> _Set problem 1_:
Pull out the listing from its first line through the line that contains "click(x=364, y=469)", both ends included, and reproduce those lines exactly.

┌─ Passage shown

Cornac McCarthy's The Road: Nature of God's Presence
It is not often that an author will incorporate both evidence supporting God as well as evidence against God in one novel. This brings a sense of uncertainty about God’s presence, an important unanswered question in the world. Cormac McCarthy’s novel The Road is one such novel that is plainly ambiguous about the existence of God. Critics have analysed important aspects of the storyline to show their answer to the question of God’s presence. Although there is substantial and sophisticated evidence from critics saying that there is a definite answer, the similar and clashing viewpoints point towards the proposition that the possibilities of a higher power seem as promising as it is unpromising. No evidence in McCarthy’s novel leads to a definite and concrete answer.
The paradoxical words of the only named character, Ely, are an important moment in which uncertainty of God’s presence is presented. Ely makes his own prophetic proclamation that “there is no God and we are his prophets” (181), which are clear atheist words. The atheism of this statement is agreed upon by critic Erik. J. Wielenburg, who believes that Ely and the rest of the humans still remaining in McCarthy’s post-apocalyptic world are “prophets of atheism, bearing witness to the absence of God from the universe” (2). Wielenburg’s view is well reasoned as the onset of this calamity has caused the foundations of religion to backfire, showing the fragility of something untrue. Here stands Ely, watching the God-trusting people lose what never existed, an argument for atheism in the novel that is hard to ignore. This side of the debate is also agreed upon by Allen Josephs who also believes that Ely in “his own crazy Nietzschean way that God is so utterly removed from us as to be dead” (23). This removal from God within us that Josephs states is to an extent disagreeable because the idea that the teachings of God are no longer within us due to the prevailing sin that rampages does not necessarily indicate an absence of God- rather, it shows an absence in the belief of God’s messages. The ability to do good, to do God’s work is within each man but whether he believes it worthy or not of his time and effort is different. Both Wielenburg and Josephs have failed to answer a conundrum- why would such an atheist man give himself the name Ely, a reference to the prophet Elijah? If the first name he can think of is of such a religious name, does it not show in contrast to what the critics have deduced from Ely’s character that there is still an inkling of belief in this old, withered prophet? His belief in God cowers under the atheist views he holds more strongly but it is the spark that carries him through each day, not the assumption that Ely “has survived not through divine assistance but rather through random chance” (Wielenburg, 2). We must ponder for what personal reason Ely insists on the absence of God, to which he provides an answer to: “to be on the road with the last god would be a terrible thing” (183).

└─
┌─ Supplied data

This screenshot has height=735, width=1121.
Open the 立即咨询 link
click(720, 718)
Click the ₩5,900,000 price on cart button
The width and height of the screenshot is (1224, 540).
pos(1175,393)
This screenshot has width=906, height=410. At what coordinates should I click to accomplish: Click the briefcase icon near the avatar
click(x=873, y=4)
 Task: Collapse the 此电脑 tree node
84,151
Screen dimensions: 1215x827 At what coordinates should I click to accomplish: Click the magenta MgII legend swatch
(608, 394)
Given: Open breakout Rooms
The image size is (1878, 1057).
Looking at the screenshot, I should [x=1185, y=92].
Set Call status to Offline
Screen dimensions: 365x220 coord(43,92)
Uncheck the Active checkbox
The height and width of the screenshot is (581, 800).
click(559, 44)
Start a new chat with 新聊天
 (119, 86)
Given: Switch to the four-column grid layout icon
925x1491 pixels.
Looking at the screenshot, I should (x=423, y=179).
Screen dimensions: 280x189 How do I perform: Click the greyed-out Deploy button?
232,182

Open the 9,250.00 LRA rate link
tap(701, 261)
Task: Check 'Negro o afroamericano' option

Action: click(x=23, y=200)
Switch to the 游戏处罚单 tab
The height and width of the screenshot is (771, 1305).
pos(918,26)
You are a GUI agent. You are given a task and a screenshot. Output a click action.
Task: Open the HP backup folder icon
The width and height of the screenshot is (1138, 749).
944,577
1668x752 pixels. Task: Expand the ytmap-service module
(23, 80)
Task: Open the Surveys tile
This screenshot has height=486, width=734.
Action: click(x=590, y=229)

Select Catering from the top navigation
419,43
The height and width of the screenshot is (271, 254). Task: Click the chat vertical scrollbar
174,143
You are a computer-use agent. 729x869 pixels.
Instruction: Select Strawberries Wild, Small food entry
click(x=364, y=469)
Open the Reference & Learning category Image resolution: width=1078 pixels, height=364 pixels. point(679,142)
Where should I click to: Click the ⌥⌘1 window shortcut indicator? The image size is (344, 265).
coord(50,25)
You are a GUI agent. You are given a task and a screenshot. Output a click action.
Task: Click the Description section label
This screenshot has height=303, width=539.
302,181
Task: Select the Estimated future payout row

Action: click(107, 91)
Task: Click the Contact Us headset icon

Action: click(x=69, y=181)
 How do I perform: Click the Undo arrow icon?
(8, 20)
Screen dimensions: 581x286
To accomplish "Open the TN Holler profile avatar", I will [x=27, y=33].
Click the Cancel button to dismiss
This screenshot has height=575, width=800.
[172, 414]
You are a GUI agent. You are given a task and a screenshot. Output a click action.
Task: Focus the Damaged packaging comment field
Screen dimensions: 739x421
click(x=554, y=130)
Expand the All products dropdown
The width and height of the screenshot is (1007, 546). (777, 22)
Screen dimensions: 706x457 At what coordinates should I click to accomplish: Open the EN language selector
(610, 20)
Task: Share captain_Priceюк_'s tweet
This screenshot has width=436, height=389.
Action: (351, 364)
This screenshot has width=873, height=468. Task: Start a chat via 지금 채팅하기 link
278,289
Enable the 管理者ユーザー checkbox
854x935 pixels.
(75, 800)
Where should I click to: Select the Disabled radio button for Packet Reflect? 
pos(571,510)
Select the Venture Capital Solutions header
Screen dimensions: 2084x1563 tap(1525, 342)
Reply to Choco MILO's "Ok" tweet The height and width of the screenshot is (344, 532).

└─

> _Set problem 2_:
Answer these questions using the essay on McCarthy's The Road.
(a) Which prophet does Ely's name refer to?
(b) Which critic calls the humans remaining in the novel's world "prophets of atheism"?
(c) According to Ely, what would be a terrible thing?

> _Written answer 1_:
This screenshot has height=735, width=1121.
Open the 立即咨询 link
click(720, 718)
Click the ₩5,900,000 price on cart button
The width and height of the screenshot is (1224, 540).
pos(1175,393)
This screenshot has width=906, height=410. At what coordinates should I click to accomplish: Click the briefcase icon near the avatar
click(x=873, y=4)
 Task: Collapse the 此电脑 tree node
84,151
Screen dimensions: 1215x827 At what coordinates should I click to accomplish: Click the magenta MgII legend swatch
(608, 394)
Given: Open breakout Rooms
The image size is (1878, 1057).
Looking at the screenshot, I should [x=1185, y=92].
Set Call status to Offline
Screen dimensions: 365x220 coord(43,92)
Uncheck the Active checkbox
The height and width of the screenshot is (581, 800).
click(559, 44)
Start a new chat with 新聊天
 (119, 86)
Given: Switch to the four-column grid layout icon
925x1491 pixels.
Looking at the screenshot, I should (x=423, y=179).
Screen dimensions: 280x189 How do I perform: Click the greyed-out Deploy button?
232,182

Open the 9,250.00 LRA rate link
tap(701, 261)
Task: Check 'Negro o afroamericano' option

Action: click(x=23, y=200)
Switch to the 游戏处罚单 tab
The height and width of the screenshot is (771, 1305).
pos(918,26)
You are a GUI agent. You are given a task and a screenshot. Output a click action.
Task: Open the HP backup folder icon
The width and height of the screenshot is (1138, 749).
944,577
1668x752 pixels. Task: Expand the ytmap-service module
(23, 80)
Task: Open the Surveys tile
This screenshot has height=486, width=734.
Action: click(x=590, y=229)

Select Catering from the top navigation
419,43
The height and width of the screenshot is (271, 254). Task: Click the chat vertical scrollbar
174,143
You are a computer-use agent. 729x869 pixels.
Instruction: Select Strawberries Wild, Small food entry
click(x=364, y=469)

> _Written answer 2_:
(a) The prophet Elijah.
(b) Erik J. Wielenburg.
(c) To be on the road with the last god.